En su espléndida autobiografía, Bertrand Russell cuenta que siendo niño su abuela le regaló una Biblia en la que había subrayado el precepto: “no seguirás a la multitud para hacer el mal”. Es una norma adecuada, pero que me parece redundante porque ¿qué otra razón vas a tener para seguir a la multitud, sino hacer el mal?
Quiero morir “gorila”, solitario en lo más alto, luchando y perdiendo pero sin dejar de amar desesperadamente: como King Kong.

martes, 15 de abril de 2008

Hermanos

Han hecho de la soledad su fiebre y su morada: Diógenes el cínico, el ciego en su tiniebla, Gagarin frente al cosmos, el filósofo en Sils-Maria y la locura, la cruz en el Calvario, la daga entre las sábanas, el árbol del ahorcado, el mar la mar el mar sólo la mar, quien ignora el amor, el monte Fuji, la rabia oscura del puma, yo.

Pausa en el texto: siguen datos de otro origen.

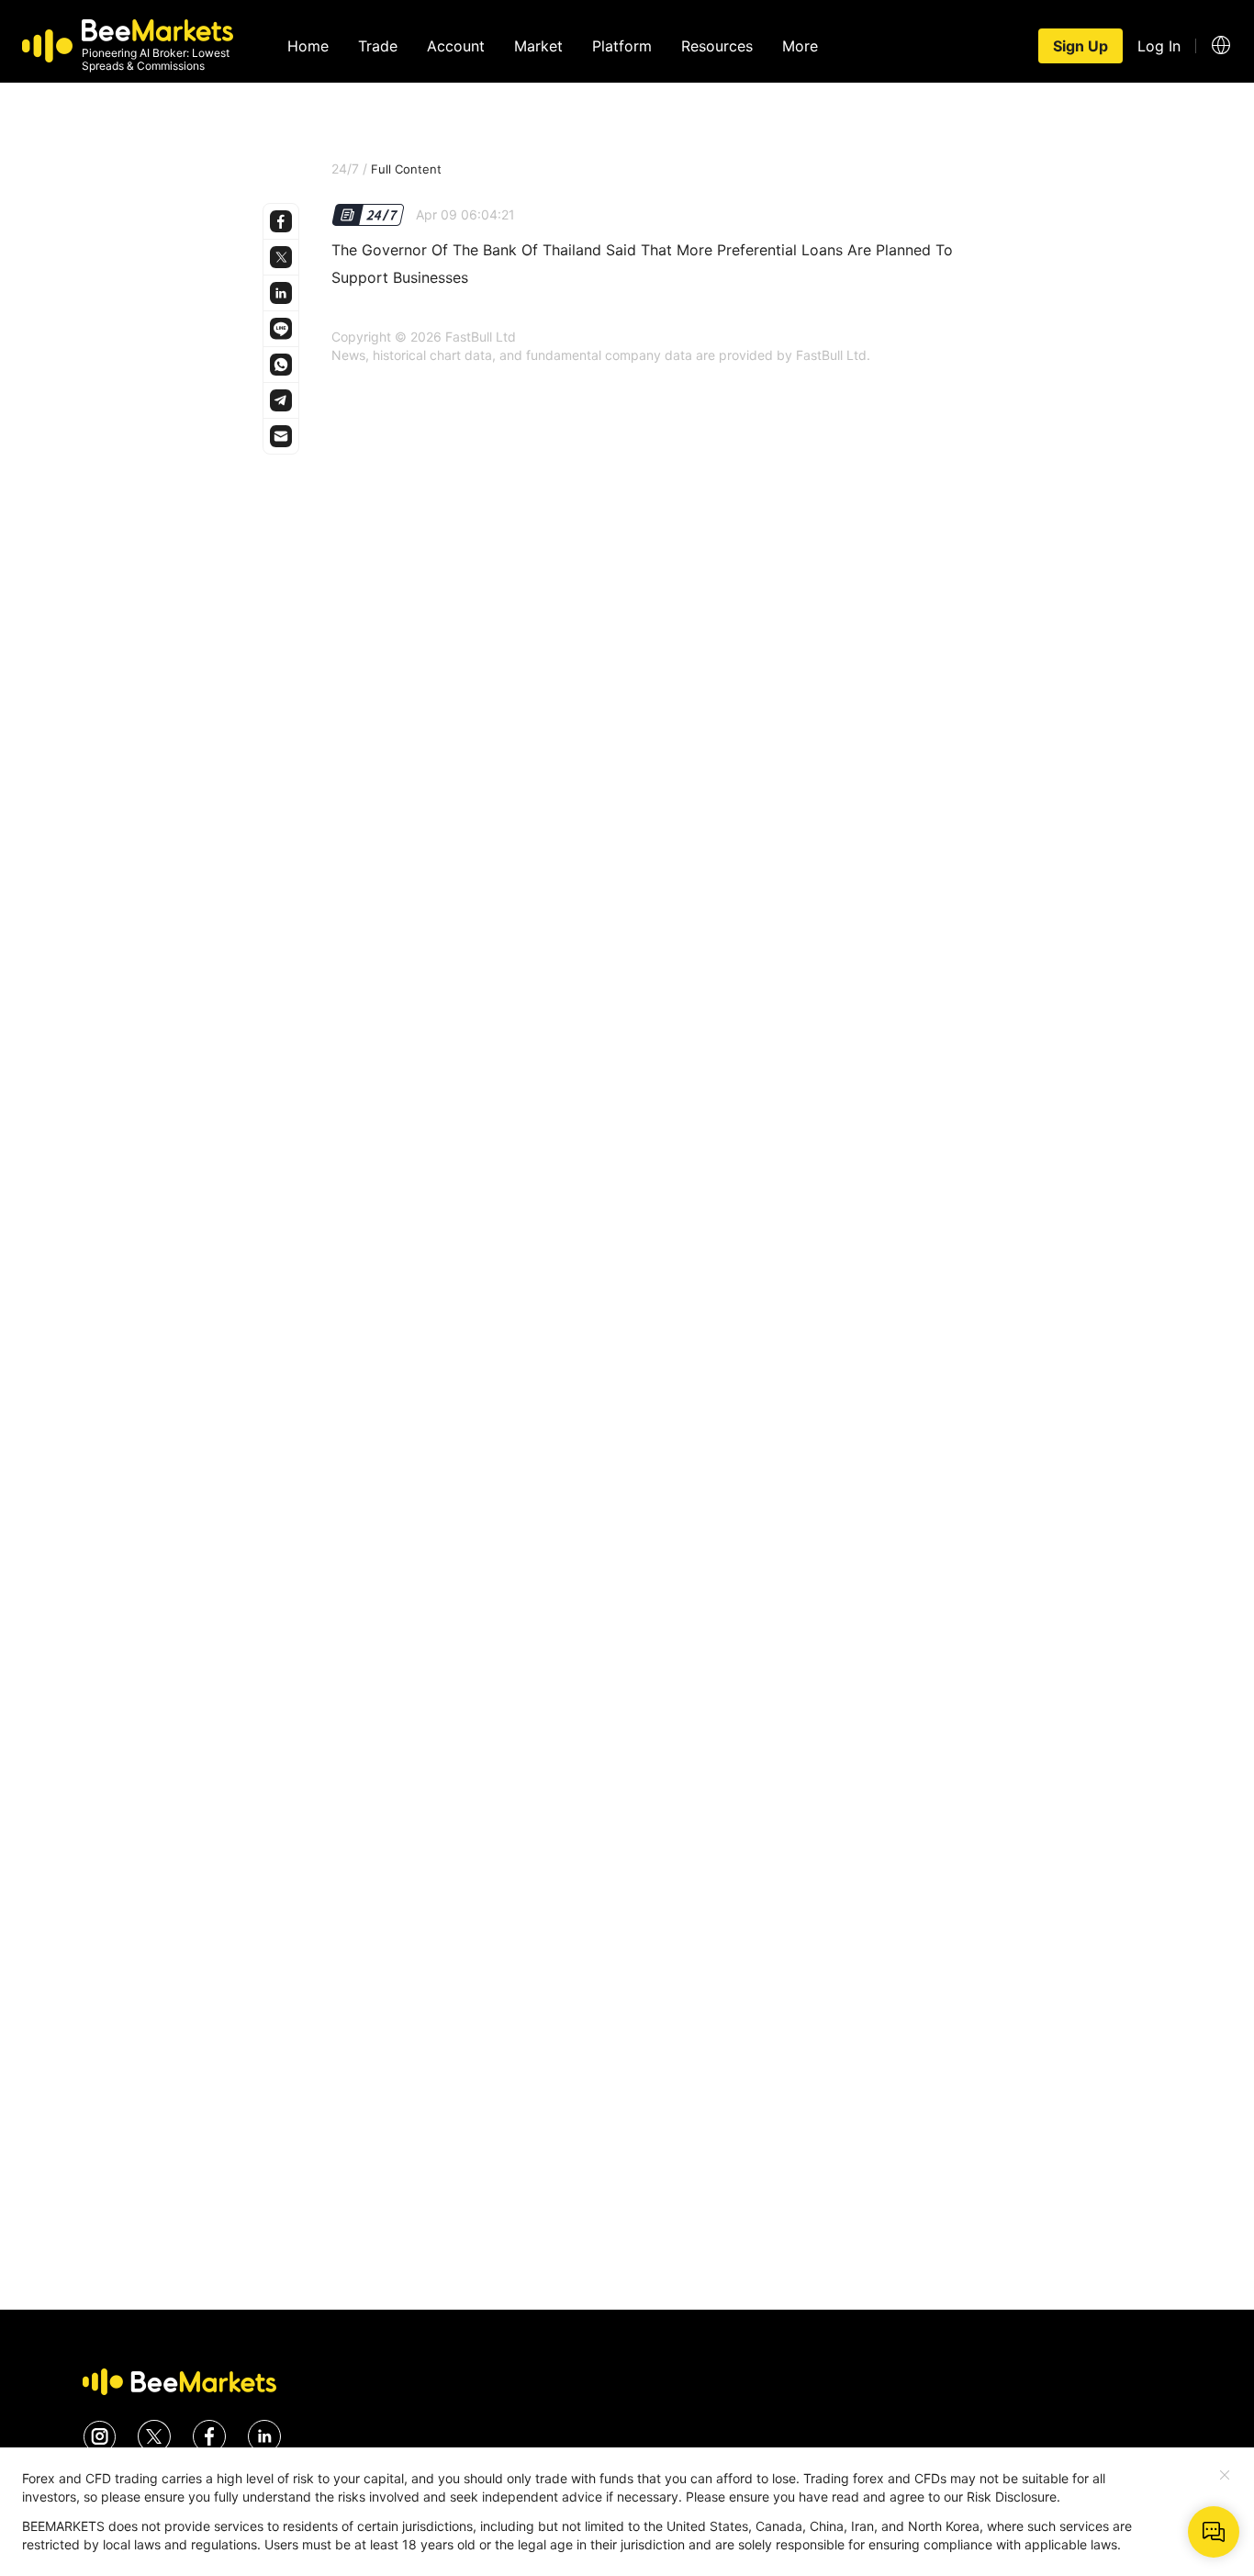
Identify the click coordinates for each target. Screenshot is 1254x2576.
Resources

La costilla de Adán (10). Basado en hechos reales

El caso es que si esto fuera una película tú tendrías un deportivo, los músculos marcados y te despertarías cada mañana como si acabara de peinarte tu madre; te asomarías a la ventana semidesnudo (quién no luciría semejante cuerpo) y te encontrarías a tu vecinita, un superlativo monumento a mayor gloria de la especie que (¡sí! ¿Cómo puedes dudarlo, hombre?) te saluda a ti y te dedica la más encantadora e insinuante de las sonrisas. Pero un día más te levantas y no tienes el deportivo (de hecho, no tienes ni carnet), tus músculos se fueron al exilio y te despiertas con cara de náufrago y con pelos de haber visto a tu exsuegra; te asomas a la ventana (cubierto con el pijama que te regaló la abuela) y te dices que, en el fondo, puedes con todo. Sí: con todo. Pero, por el amor de Dios, ¿es qué tu vecina tiene que ser tan fea, coño?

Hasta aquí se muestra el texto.